Hi all,
I have just noted down some specifics on how the message could be
encoded and flaged. I hope this more formal spec will raise some
additional comments and describe better what I am thinking along:
----
The CONTENT part of a I18N syslog message has the following ABNF [12]
definition (I just filled in those details that I so far made my
mind up on):
CONTENT = HDR-I18N SP CONTENT-I18N
HDR-I18N = COOKIE ENCODING
COOKIE = "@#" %d73 "18" %d110 ; that is: "@#I18n"
; note the capital "I" and lower case "n"
ENCODING = ??? ; to be decided, e.g. USASCII, but prefer
; "MIME-binding" NO SP allowed
MSGN-I18N = 1*%((%d33-126) / SP)
SP = %d32
As can be seen, an I18N content message is embeded into a RFC3164
[12] content field. The I18N content is distinguished from plain
RFC3164 content by the presence of a HDR-I18N COOKIE. If the COOKIE
is present, the ENCODING part of the HDR-I18N tells which encoding is
used. After a space, the actual content appears.

Data extracted from a collection:
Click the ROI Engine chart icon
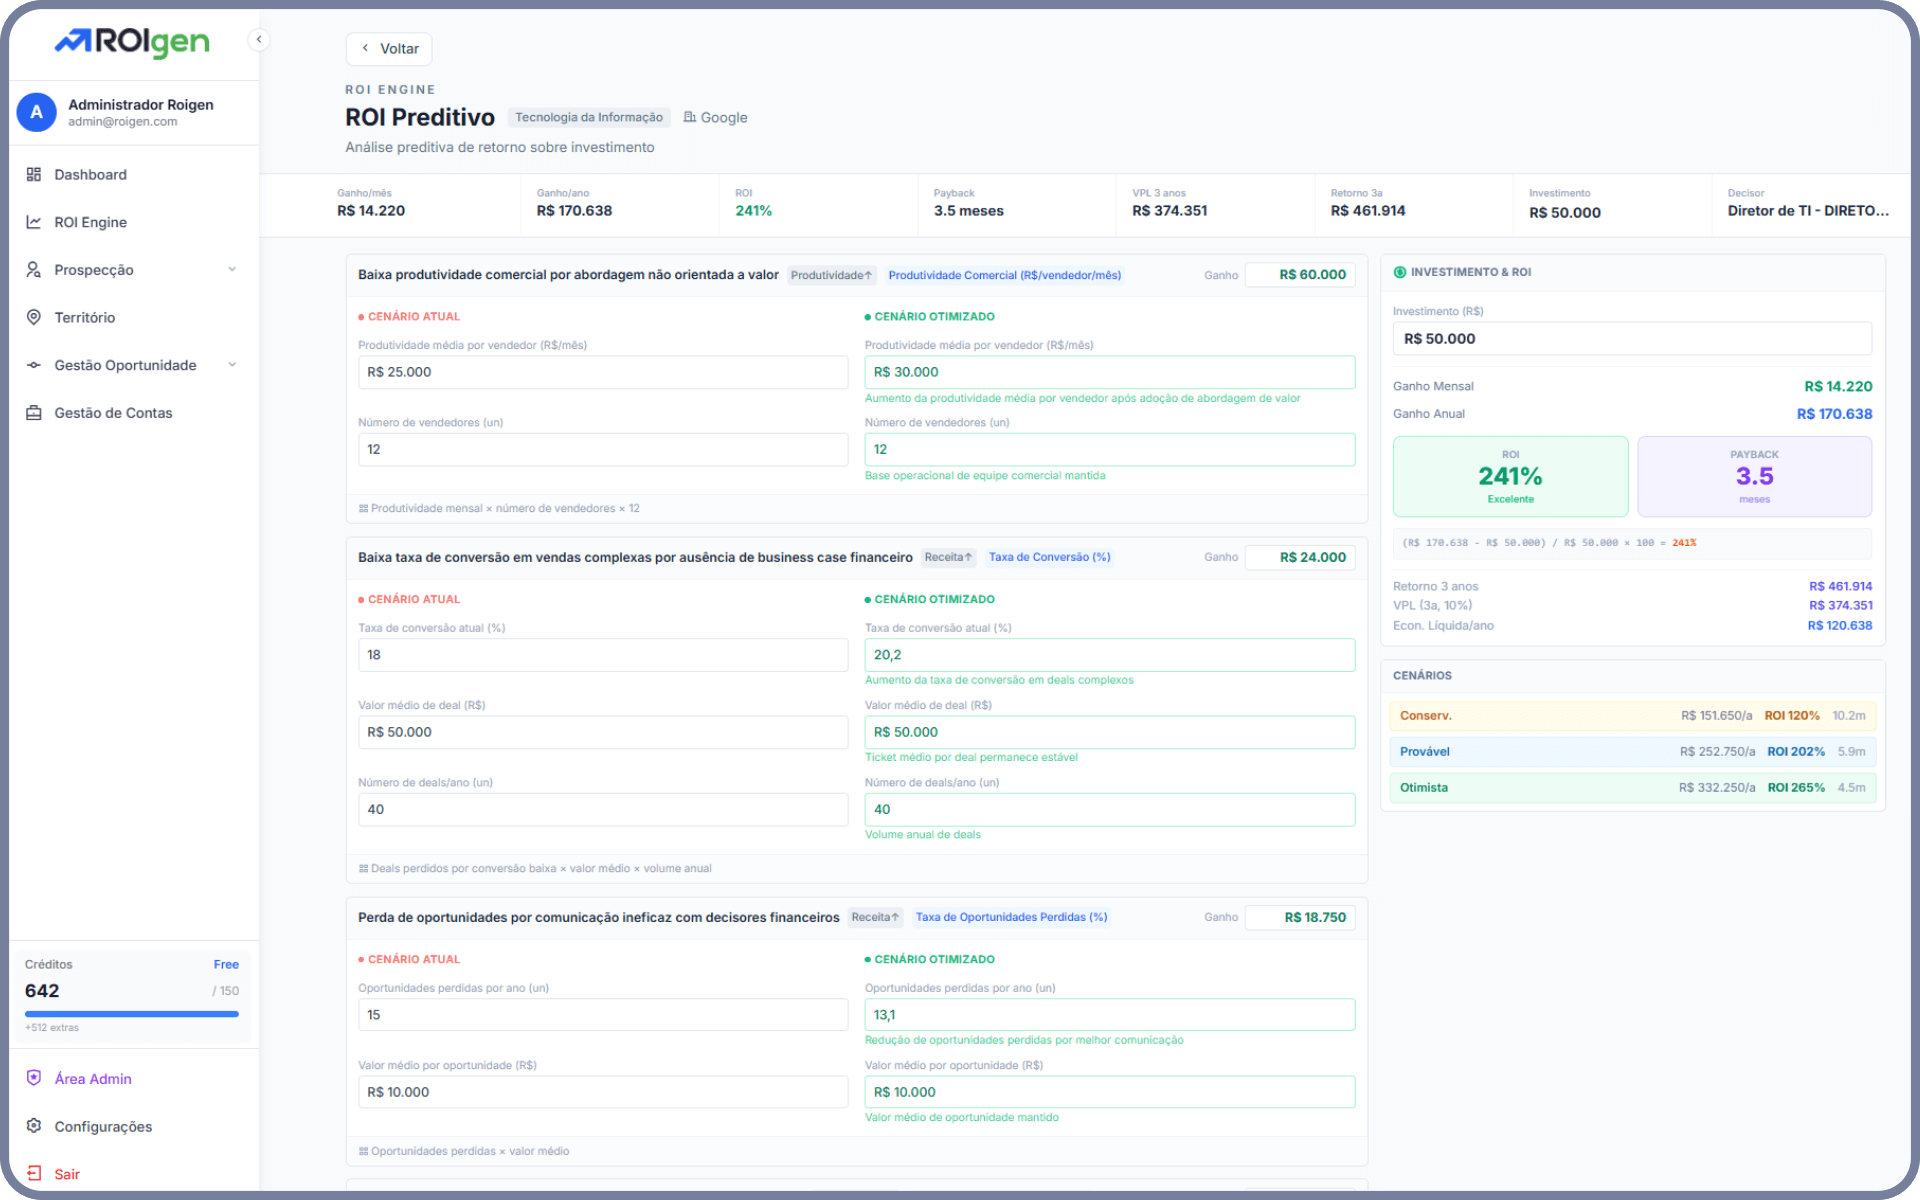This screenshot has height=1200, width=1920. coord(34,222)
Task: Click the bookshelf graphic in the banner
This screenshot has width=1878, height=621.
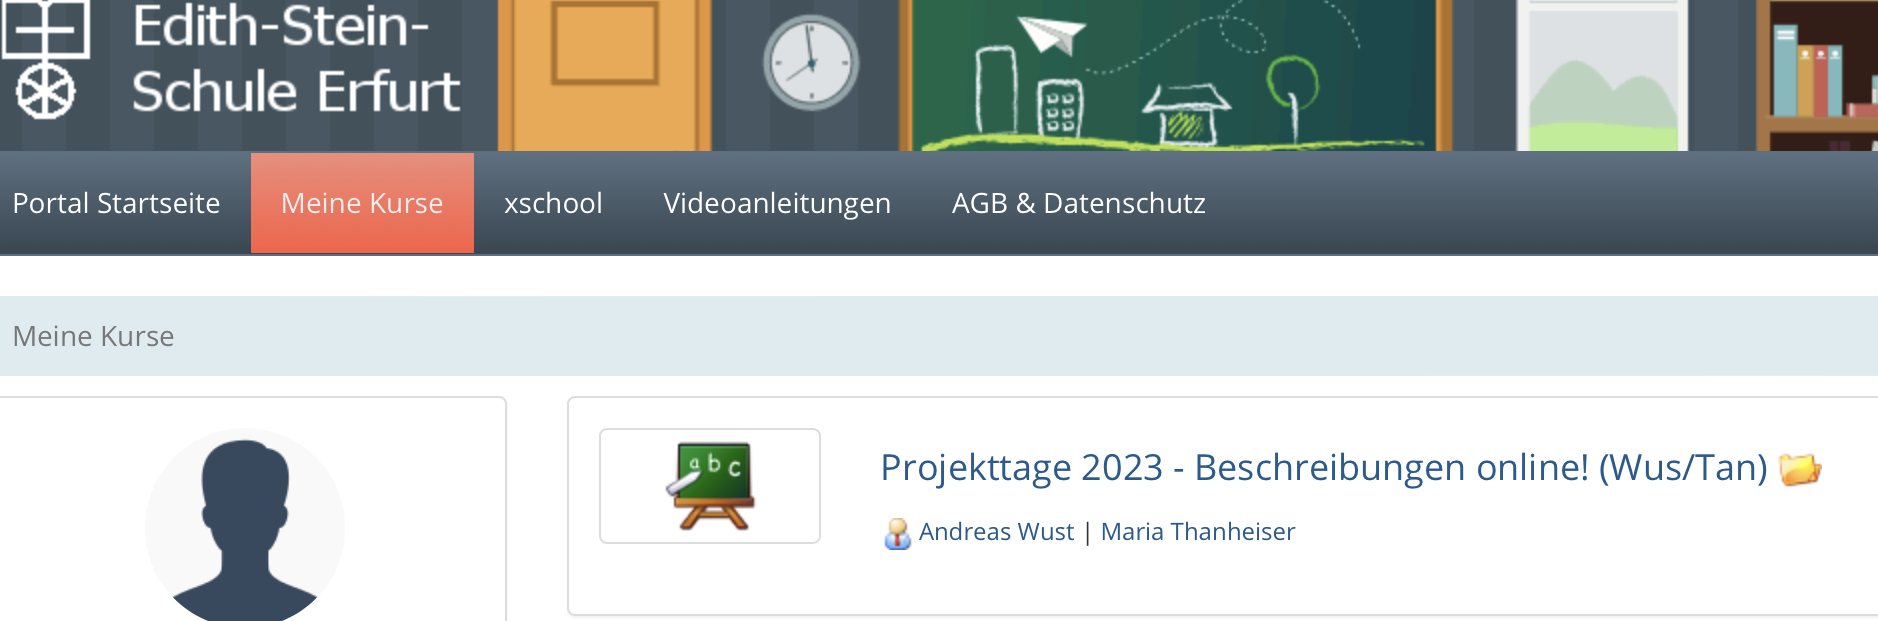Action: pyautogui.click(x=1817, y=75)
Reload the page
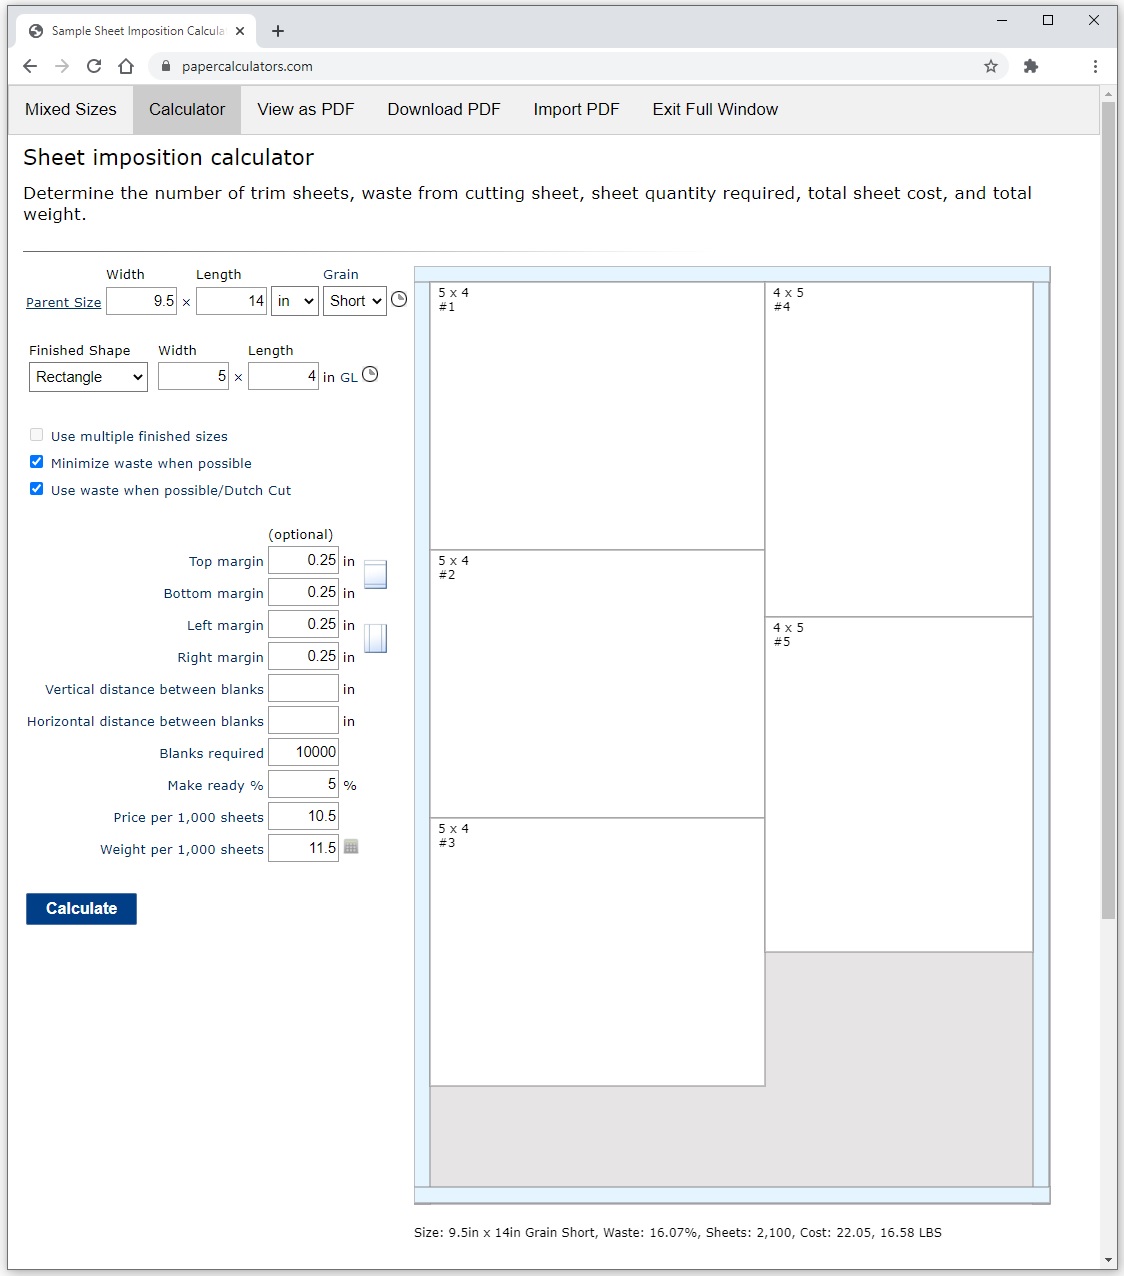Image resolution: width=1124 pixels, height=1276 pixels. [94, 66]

-- TASKS TO COMPLETE --
A. In the syslog message spec, what sets I18N content apart from plain RFC3164 content?
B. Quote the rows word for word, starting at the line that contains "Task: Click the" and ending at the last line of the rows, with both ends included. Leave the pictures out.

-- ANSWERS IN ORDER --
A. The presence of a HDR-I18N COOKIE.

B.
Task: Click the bookshelf graphic in the banner
This screenshot has width=1878, height=621.
Action: pyautogui.click(x=1817, y=75)
Reload the page
Image resolution: width=1124 pixels, height=1276 pixels. [94, 66]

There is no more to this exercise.